Sulla carta Pdl a 214, maggioranza a 317

ROMA - A ridosso del voto di fiducia il Governo è sempre più alla prova del 316, la soglia di maggioranza assoluta. Il coordinatore Pdl, Denis Verdini, di dice convinto che il pallottoliere parta da quella cifra «in su», «avremo la maggioranza assoluta», dice a Mattino5. Ma pesano le assenze, alcune confermate e non «giustificate», ma politiche.

Quella di Giustina Destro, deputata scajoliana, che al Corriere della sera dice che oggi non sarà a votare, perché «non può permettersi di essere trattato così, non si può più aspettare». Quella, assai certa, dell'altro scajoliano Fabio Gava.
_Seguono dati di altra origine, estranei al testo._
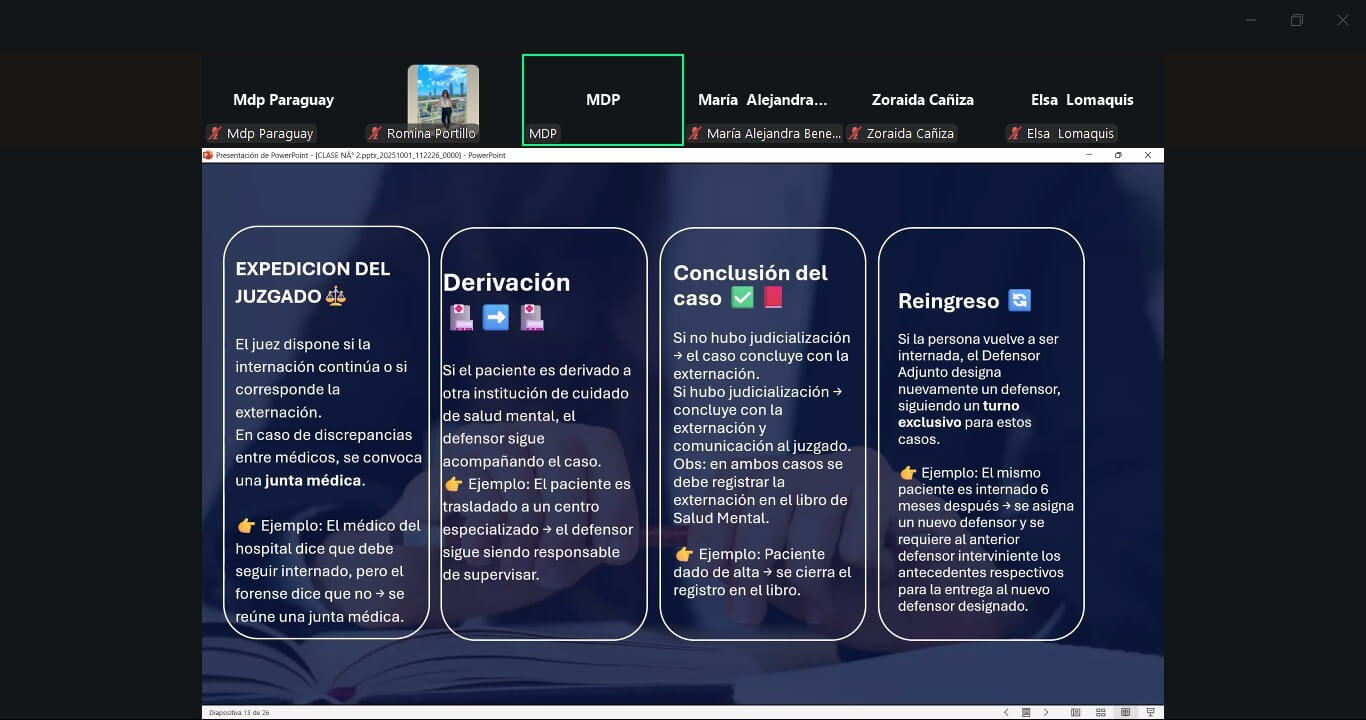This screenshot has height=720, width=1366.
Task: Switch to Normal view in status bar
Action: click(x=1076, y=712)
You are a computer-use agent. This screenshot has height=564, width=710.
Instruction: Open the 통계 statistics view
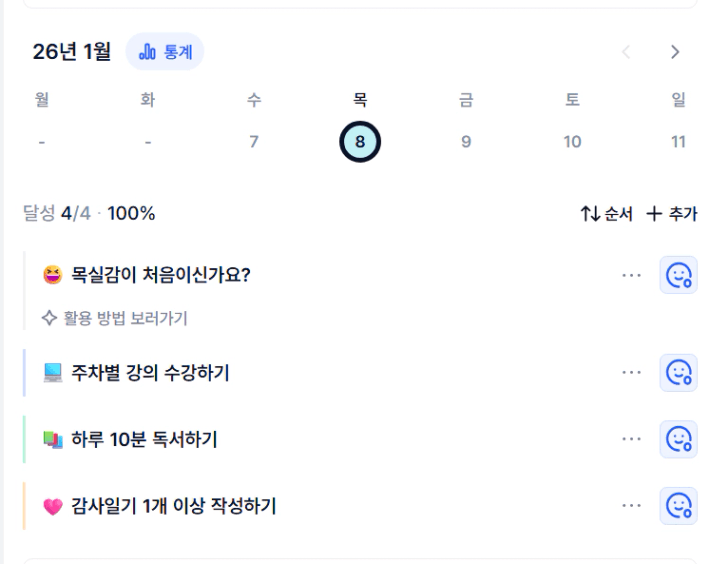[x=165, y=52]
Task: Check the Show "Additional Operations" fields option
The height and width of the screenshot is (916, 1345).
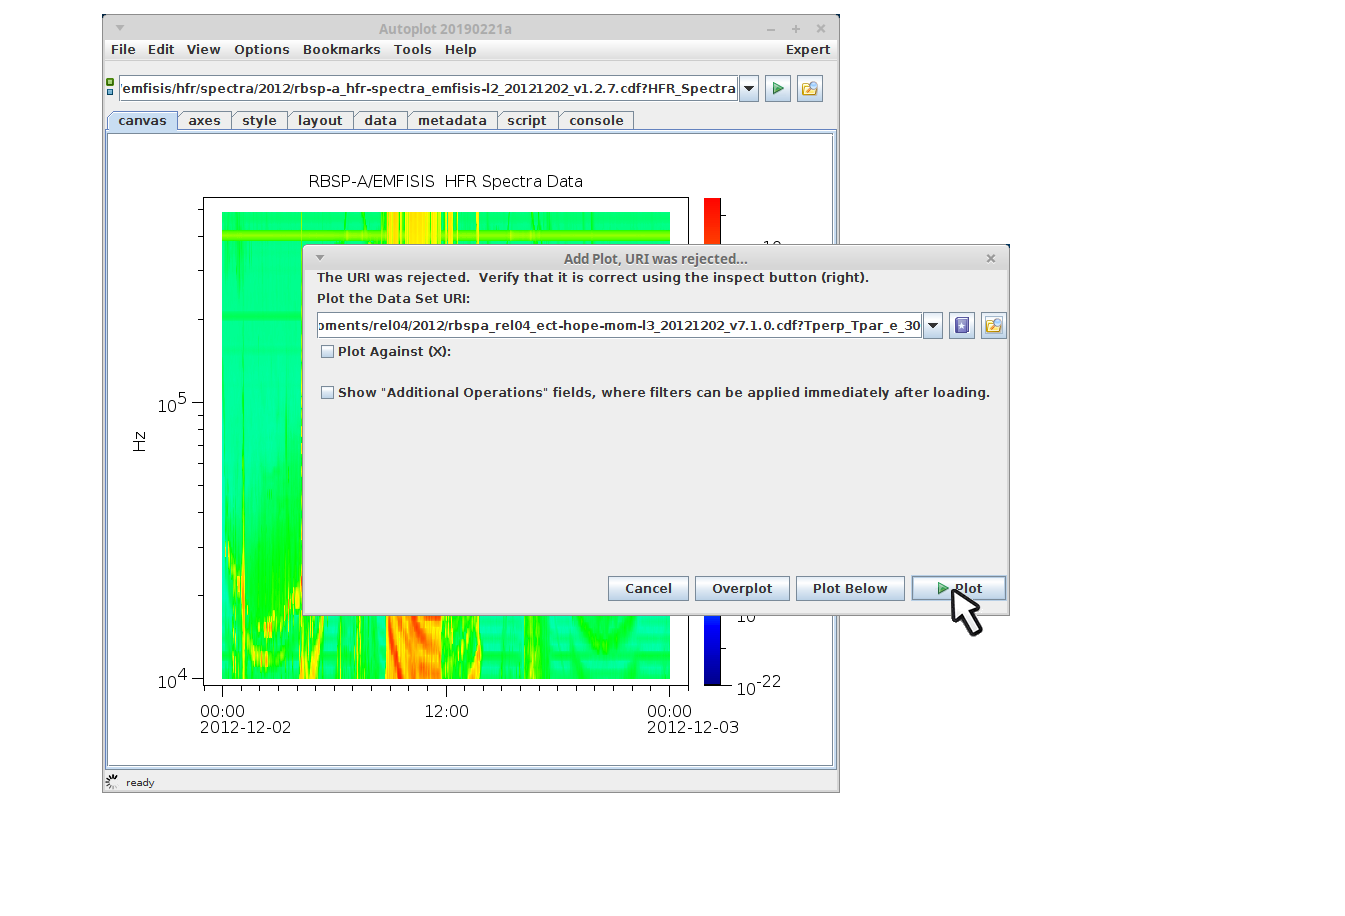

E che fanno scendere la quota di voti Pdl a 214, quella dei voti di maggioranza a 317, sempre sulla carta. Perché di assenze potrebbero essercene altre. Quelle «giustificate»: Filippo Ascierto, operato alla gamba, per il quale potrebbe essere necessario un trasporto in elicottero e quella di Stefano Stefani (Lega). Quelle politiche, ancora tra gli scajoliani, come Roberto Antonione, Paolo Russo e Pietro Testoni e tra i responsabili: a rischio Luciano Sardelli, Maurizio Grassano e Americo Porfidia. Quasi scontata l'assenza di Antonio Gaglione, del Misto. Mancherà con ogni probabilità anche Antonio Buonfiglio, ancora iscritto a Fli ma uscito dal partito. Dovrebbe invece essere al completo l'opposizione, salvo la probabile assenza di Mirko Tremaglia e quella, certa, di Elisabetta Zamparuti (Radicali), che si trova in Ruanda. In tutto, dovrebbero toccare quota 304 o 305.